On pourrait croire cette description de la banquise du Grönland écrite de nos jours. Le régime des glaces dans ces mers était donc au moyen âge le même qu’aujourd’hui[6].

Peu de temps après la composition du Kongespeil, les communications entre l’Europe et le Grönland cessèrent, les colonies Scandinaves tombèrent en décadence et les marins oublièrent ces renseignements sur la navigation dans ces parages.

Le souvenir du Grönland se maintint toujours dans la mémoire des Scandinaves, et pendant longtemps la question fut agitée d’envoyer des navires à la recherche des « colonies perdues ». Sous le règne de Kristian II, par exemple, l’archevêque norvégien Valkendorf proposa de rattacher le Grönland à son diocèse, mais ce projet n’eut même pas un commencement d’exécution. Dans la seconde moitié du xvie siècle seulement furent organisées les premières expéditions pour retrouver le Grönland. La côte est étant plus rapprochée d’Europe, ce fut de ce côté que les premières tentatives furent dirigées.
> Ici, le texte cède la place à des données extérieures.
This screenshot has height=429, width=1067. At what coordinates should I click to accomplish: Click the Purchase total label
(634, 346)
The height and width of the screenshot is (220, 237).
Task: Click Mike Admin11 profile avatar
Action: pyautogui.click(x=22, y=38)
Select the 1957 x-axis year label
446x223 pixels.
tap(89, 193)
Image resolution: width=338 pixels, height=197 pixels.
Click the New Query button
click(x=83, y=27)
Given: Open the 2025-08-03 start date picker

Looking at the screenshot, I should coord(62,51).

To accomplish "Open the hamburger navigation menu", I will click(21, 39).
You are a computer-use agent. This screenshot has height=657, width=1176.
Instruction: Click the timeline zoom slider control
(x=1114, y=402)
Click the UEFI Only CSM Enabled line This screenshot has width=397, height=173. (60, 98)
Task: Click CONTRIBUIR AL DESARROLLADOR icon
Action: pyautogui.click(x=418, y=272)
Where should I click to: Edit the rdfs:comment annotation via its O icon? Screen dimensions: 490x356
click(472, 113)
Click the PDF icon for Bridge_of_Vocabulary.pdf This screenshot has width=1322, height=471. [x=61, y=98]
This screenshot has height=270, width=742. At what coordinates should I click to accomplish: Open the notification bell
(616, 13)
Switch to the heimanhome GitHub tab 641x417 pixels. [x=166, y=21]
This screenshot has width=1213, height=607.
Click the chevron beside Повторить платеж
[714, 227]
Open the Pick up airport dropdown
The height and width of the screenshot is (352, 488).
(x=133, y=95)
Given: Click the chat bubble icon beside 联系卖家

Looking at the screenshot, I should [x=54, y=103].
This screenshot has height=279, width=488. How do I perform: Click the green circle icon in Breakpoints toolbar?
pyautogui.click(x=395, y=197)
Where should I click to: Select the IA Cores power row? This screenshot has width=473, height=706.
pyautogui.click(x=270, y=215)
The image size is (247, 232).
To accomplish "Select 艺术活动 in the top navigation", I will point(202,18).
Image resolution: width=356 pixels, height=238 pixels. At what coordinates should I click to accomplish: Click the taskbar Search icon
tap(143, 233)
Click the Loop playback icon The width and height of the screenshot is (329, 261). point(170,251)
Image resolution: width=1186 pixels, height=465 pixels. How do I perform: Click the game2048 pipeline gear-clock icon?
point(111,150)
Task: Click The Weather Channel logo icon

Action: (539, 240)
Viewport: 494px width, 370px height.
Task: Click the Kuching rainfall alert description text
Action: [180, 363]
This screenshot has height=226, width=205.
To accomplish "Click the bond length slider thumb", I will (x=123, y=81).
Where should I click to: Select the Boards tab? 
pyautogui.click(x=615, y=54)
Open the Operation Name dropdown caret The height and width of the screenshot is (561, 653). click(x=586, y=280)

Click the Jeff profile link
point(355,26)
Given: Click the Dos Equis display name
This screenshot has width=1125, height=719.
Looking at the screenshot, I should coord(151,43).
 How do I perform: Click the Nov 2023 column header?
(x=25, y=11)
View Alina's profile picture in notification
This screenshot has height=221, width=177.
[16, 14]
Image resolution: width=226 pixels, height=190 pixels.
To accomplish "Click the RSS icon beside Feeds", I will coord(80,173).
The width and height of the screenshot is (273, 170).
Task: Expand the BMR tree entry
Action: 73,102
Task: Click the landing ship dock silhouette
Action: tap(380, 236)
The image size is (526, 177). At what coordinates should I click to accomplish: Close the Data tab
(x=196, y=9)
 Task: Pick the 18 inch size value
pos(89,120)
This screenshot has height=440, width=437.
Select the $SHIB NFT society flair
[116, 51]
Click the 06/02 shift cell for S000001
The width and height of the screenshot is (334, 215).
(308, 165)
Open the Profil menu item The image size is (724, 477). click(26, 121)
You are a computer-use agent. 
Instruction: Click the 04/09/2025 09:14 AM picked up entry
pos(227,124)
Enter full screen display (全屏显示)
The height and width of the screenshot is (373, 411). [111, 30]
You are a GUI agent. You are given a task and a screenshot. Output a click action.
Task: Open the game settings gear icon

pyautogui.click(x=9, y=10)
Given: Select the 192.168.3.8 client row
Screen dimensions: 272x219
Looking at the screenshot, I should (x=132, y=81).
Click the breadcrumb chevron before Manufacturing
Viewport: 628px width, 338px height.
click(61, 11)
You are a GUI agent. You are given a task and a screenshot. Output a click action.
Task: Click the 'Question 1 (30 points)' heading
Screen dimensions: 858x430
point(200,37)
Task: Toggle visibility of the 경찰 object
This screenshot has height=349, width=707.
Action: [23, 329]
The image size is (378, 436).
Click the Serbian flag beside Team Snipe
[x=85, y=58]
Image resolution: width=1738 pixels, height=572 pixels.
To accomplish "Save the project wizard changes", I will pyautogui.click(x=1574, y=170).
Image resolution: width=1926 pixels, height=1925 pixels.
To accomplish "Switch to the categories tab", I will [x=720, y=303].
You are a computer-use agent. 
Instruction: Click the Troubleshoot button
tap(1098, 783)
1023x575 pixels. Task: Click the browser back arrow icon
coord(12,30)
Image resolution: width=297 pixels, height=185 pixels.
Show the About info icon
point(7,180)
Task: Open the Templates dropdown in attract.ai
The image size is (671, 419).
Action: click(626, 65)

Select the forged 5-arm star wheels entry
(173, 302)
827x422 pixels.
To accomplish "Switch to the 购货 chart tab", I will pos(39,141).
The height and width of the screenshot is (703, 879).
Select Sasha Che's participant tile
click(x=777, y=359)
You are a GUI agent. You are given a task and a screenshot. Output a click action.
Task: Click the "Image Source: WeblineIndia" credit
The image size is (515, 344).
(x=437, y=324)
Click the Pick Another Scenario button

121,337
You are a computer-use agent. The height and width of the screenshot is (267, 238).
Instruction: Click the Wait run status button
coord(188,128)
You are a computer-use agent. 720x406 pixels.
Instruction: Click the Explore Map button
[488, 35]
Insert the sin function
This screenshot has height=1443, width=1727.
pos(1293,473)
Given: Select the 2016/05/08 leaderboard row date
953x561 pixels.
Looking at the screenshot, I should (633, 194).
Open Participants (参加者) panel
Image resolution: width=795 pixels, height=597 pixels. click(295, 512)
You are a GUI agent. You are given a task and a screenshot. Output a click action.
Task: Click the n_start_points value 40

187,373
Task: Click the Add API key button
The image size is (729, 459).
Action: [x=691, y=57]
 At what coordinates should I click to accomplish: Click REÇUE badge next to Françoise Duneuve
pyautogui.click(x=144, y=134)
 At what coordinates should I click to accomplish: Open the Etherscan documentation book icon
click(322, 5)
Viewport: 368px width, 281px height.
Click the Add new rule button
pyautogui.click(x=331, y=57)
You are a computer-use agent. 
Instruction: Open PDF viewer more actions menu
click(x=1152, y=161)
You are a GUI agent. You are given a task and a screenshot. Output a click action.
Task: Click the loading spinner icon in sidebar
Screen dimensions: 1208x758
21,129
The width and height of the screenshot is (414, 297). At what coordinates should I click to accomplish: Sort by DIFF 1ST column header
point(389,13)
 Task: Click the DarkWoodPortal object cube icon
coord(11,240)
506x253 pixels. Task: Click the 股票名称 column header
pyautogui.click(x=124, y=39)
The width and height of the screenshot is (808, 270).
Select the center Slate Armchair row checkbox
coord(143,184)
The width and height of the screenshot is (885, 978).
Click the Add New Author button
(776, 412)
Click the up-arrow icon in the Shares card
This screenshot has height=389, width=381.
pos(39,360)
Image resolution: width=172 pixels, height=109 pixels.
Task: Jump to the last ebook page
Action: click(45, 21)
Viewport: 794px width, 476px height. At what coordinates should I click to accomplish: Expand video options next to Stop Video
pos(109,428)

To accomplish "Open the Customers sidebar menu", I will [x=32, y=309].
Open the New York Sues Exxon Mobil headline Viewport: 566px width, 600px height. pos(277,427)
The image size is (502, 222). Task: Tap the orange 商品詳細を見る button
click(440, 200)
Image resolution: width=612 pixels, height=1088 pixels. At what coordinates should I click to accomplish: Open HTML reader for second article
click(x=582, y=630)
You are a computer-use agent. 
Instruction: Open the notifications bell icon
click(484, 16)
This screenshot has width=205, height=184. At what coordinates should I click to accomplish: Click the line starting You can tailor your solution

En 1579, l’Anglais James Allday[7] fut mis à la tête de deux navires et chargé d’atteindre le Grönland[8]. Un journal, tenu à bord du bâtiment sur lequel Allday se trouvait, est le seul document que nous possédions de ce voyage[9]. Le 26 août à six heures du matin, sept jours après avoir quitté l’Islande, l’expédition arriva en vue de la côte orientale. Il est impossible de déterminer avec certitude le point où elle parvint. A mon avis, elle serait arrivée un peu au nord du cap Dan. Elle lit ensuite route au sud-ouest et, le 29, s’approcha à 2 milles de terre, mais là elle fut arrêtée par la glace.

S’étant éloignés de la côte, les navires d’Allday rencontrèrent du gros temps, et après avoir couru de grands dangers battirent en retraite sans avoir aperçu une seconde fois la côte.

Suivant toute vraisemblance, les renseignements donnés dans le journal du bord sont exacts. Cette expédition serait donc celle qui, jusqu’en 1883, aurait le plus approché de la côte orientale du Grönland. A la fin d’août, dans les parages du cap Dan, la banquise est en effet généralement peu compacte. Dans le courant de ce mois, notre expédition trouva la mer complètement libre dans cette région[10].

Allday attribua l’insuccès de son entreprise à son départ tardif. L’année suivante, une nouvelle expédition fut organisée ; elle n’eut aucun résultat, croit-on ; en tout cas, il n’existe aucun document sur ce voyage.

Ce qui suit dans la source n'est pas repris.